**EXTRACT:**
How Speaker Recognition significantly improves the security of Call Centres

Matt Smallman
Matt Smallman
7 mins read
Last updated
18 Apr 2024

Voice Biometrics is a powerful technology that uses the sound of someone’s voice to confirm that they are who they claim to be. When used as an authentication method in call centres, whether through automated or agent led processes, it delivers significant customer experience and efficiency improvements over traditional knowledge-based authentication. The key driver for many organisations, however, is the desire to increase the security of these interactions thereby reducing fraud, the risk of it and the relative vulnerability of the telephone channel.

There are a range of specific counter-fraud solutions on the market that employ Voice Biometrics to identify and target bad actors to reduce fraud in call centres that do have significant short term impact but as their effect tends to be rather narrow it doesn’t realise the full security opportunity. We believe the greatest long term security impact is achieved by maximising the coverage of Voice Biometrics as an identity verification process for your known customers and callers combined with the intelligent application of these tools.

Speaker verification using Voice Biometrics provides greater (but not complete) confidence almost automatically for enrolled individuals thereby allowing more targeted treatment of those calls that do not achieve the required standard. By using Voice Biometrics as the core component of a layered and intentional security approach and being intentional about the desired effect on bad actors these broader security objectives can be achieved.

Who are the bad guys?

**PROBLEMS TO SOLVE:**
1. According to the article on speaker recognition in call centers, what does Voice Biometrics use to confirm that people are who they claim to be?
2. From the article on speaker recognition in call centers, write out everything from "Speaker verification using" down to "the bad guys?".
Use only the article on speaker recognition in call centers as your source.

**DATASET EXCERPTS:**
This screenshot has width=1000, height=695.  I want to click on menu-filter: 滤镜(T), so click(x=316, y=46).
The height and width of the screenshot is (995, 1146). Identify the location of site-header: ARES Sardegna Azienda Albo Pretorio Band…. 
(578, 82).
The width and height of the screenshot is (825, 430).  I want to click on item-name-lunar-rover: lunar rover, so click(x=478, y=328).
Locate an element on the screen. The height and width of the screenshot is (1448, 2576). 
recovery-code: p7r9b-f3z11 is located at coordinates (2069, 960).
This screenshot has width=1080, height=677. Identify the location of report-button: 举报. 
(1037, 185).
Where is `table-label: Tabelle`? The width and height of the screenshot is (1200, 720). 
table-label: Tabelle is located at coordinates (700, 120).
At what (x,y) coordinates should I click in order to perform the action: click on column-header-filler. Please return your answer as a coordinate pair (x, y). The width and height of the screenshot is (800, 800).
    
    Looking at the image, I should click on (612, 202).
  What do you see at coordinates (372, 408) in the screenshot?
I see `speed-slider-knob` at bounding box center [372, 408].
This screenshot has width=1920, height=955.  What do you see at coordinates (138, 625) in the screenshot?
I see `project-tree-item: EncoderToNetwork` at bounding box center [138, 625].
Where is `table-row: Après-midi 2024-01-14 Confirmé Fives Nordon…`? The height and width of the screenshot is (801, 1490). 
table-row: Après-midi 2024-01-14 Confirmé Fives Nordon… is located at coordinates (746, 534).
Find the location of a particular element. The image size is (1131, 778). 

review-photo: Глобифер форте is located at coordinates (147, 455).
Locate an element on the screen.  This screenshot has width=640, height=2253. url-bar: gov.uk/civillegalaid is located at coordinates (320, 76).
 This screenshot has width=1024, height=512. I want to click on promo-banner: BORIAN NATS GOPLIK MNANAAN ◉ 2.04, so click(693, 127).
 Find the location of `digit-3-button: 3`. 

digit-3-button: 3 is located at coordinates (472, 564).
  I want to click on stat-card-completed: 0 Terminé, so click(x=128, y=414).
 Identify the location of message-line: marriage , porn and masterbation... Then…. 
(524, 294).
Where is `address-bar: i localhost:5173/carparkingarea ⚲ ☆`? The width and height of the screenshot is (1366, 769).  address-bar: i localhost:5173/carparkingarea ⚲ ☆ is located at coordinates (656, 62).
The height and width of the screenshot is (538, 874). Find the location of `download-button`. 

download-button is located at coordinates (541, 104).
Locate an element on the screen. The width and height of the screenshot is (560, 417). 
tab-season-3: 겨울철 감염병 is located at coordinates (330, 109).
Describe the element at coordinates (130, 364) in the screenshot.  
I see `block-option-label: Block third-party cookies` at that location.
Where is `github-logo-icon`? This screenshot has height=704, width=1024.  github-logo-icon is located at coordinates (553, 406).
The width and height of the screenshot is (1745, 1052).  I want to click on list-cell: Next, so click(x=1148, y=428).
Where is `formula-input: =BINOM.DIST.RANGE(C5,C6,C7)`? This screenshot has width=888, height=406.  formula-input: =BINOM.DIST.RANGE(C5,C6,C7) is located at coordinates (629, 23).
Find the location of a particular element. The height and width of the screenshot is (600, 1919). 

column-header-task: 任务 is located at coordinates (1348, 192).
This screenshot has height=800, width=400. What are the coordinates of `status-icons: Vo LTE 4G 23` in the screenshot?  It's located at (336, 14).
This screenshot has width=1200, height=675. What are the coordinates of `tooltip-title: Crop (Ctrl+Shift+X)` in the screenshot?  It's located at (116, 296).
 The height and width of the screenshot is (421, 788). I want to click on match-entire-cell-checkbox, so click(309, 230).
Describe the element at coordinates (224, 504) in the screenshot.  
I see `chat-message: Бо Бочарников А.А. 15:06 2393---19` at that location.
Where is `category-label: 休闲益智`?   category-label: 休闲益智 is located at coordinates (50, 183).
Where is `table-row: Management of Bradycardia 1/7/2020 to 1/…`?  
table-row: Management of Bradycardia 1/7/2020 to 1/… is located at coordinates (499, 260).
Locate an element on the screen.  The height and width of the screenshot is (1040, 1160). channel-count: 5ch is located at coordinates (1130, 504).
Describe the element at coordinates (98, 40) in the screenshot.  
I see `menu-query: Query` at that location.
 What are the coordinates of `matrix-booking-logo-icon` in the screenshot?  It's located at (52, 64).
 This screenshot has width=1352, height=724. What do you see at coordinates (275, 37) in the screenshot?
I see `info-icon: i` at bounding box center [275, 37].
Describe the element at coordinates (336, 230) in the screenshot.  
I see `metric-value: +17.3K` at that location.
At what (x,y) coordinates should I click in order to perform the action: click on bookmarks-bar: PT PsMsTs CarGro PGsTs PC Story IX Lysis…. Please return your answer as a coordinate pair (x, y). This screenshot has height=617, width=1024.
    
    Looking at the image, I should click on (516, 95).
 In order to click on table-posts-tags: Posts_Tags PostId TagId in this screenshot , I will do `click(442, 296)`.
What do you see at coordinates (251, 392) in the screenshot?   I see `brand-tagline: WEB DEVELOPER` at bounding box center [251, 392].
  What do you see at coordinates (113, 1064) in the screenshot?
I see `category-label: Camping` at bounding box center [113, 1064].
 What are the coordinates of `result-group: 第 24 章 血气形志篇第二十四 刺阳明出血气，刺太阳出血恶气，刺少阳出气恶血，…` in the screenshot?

**LIST OF ANSWERS:**
1. It uses the sound of someone's voice.

2.
Speaker verification using Voice Biometrics provides greater (but not complete) confidence almost automatically for enrolled individuals thereby allowing more targeted treatment of those calls that do not achieve the required standard. By using Voice Biometrics as the core component of a layered and intentional security approach and being intentional about the desired effect on bad actors these broader security objectives can be achieved.

Who are the bad guys?